* [About this task] Match the word "computer". Return each line of the data below where it appears.

*** Opening Available records ***

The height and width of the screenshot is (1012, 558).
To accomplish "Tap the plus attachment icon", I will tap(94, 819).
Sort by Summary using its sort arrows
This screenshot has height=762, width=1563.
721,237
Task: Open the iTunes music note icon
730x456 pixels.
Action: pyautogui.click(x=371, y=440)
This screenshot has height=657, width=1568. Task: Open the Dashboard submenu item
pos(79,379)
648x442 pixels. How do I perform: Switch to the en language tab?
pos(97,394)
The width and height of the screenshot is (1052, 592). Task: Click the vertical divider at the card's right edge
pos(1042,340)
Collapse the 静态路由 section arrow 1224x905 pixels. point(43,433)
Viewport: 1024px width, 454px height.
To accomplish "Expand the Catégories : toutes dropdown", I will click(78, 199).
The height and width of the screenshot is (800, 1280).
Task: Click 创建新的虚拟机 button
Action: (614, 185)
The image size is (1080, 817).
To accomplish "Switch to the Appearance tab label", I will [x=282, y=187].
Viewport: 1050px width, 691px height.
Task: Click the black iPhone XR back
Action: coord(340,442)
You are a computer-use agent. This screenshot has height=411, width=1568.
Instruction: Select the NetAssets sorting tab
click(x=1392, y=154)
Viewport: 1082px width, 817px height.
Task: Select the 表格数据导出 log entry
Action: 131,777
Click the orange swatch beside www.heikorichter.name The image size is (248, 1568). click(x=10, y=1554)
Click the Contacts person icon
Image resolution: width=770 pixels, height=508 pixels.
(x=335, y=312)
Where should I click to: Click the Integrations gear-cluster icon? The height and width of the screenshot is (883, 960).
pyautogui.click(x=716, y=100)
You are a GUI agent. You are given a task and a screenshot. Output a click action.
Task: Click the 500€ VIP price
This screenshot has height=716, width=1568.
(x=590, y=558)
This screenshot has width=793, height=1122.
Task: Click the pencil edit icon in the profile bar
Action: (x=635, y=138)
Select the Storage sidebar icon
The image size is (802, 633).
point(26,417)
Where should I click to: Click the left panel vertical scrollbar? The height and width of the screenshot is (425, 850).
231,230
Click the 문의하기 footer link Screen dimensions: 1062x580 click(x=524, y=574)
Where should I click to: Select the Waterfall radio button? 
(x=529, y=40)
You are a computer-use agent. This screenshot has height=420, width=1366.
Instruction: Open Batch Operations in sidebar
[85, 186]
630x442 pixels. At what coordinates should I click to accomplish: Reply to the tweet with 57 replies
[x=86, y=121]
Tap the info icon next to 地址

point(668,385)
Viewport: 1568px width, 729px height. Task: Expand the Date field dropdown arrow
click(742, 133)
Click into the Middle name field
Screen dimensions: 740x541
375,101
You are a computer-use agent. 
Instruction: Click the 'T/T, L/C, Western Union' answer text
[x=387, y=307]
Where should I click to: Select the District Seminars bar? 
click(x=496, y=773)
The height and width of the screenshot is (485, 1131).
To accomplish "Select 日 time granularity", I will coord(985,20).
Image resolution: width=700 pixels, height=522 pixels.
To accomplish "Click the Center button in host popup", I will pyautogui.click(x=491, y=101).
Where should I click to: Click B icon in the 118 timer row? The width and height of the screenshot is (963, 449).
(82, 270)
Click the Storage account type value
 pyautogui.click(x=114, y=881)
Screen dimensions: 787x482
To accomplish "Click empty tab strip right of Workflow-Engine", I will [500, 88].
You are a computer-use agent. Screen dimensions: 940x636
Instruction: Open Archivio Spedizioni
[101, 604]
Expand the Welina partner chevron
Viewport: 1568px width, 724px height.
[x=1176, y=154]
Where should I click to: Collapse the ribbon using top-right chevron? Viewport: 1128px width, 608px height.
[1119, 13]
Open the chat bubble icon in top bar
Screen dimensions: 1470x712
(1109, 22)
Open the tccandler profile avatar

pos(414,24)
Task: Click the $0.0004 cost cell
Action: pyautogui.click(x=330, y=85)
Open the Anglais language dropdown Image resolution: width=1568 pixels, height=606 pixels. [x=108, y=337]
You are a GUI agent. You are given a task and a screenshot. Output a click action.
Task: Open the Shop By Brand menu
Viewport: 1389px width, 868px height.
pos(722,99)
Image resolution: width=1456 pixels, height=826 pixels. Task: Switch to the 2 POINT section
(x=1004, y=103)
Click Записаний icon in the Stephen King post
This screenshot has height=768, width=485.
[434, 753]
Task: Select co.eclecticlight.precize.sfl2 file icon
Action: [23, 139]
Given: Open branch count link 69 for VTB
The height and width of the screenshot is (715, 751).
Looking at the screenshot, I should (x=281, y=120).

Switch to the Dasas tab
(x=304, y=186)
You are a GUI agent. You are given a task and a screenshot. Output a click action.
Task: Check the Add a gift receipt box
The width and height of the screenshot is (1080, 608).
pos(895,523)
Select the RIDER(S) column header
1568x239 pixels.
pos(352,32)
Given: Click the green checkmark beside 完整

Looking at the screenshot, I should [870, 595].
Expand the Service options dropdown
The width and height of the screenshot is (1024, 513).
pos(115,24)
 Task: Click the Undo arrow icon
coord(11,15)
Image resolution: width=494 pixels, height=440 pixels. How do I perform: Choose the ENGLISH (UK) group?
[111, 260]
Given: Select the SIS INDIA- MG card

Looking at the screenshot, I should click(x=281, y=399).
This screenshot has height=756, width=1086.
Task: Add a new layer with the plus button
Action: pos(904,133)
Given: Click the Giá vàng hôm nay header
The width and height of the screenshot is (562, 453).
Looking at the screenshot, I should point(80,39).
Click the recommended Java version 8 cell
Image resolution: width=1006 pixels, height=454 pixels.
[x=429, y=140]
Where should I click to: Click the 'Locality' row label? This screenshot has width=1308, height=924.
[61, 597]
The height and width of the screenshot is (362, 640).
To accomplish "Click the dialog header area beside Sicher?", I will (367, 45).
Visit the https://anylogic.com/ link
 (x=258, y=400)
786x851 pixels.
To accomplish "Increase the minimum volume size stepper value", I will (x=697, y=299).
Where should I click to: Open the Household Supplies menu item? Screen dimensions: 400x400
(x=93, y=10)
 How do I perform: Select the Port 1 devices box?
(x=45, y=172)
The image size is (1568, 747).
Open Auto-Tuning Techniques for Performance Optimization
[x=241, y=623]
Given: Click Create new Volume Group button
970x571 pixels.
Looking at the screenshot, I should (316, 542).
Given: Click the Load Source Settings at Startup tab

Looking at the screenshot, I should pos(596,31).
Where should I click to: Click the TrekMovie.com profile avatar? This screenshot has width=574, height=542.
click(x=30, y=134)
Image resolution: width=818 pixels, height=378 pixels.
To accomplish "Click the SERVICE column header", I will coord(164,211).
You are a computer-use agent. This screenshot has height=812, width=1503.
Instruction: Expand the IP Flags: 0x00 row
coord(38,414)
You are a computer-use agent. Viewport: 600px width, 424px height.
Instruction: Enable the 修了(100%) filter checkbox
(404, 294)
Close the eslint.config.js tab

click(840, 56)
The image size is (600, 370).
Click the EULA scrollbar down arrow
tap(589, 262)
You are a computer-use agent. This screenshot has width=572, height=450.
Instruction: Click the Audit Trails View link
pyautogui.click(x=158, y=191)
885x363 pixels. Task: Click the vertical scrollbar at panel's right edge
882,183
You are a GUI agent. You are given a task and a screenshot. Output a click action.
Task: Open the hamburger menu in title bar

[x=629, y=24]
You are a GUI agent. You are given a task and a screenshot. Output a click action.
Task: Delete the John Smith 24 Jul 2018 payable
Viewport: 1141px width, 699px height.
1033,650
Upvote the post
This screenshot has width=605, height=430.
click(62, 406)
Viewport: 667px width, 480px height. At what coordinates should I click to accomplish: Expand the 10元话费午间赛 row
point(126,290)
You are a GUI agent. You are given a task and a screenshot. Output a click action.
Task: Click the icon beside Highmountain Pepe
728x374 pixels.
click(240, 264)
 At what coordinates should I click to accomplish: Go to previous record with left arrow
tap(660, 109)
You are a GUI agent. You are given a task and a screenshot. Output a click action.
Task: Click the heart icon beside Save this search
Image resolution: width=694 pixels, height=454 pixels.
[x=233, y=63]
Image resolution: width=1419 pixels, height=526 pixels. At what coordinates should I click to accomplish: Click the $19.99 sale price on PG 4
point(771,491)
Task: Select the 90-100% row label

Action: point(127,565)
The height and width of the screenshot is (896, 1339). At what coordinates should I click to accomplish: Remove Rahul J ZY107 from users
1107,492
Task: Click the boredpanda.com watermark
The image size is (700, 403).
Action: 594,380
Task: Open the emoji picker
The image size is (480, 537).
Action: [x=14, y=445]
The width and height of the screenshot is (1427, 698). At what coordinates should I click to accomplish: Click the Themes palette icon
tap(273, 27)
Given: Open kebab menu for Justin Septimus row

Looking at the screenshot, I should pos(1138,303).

*** Closing Available records ***

* [Output for this exercise]
You are a computer-use agent. This screenshot has height=411, width=1568.
You are a computer-use agent. This screenshot has height=420, width=1366.
You are a computer-use agent. 
You are a computer-use agent. Screen dimensions: 940x636
You are a computer-use agent. This screenshot has height=812, width=1503.
You are a computer-use agent. Viewport: 600px width, 424px height.
You are a computer-use agent. This screenshot has width=572, height=450.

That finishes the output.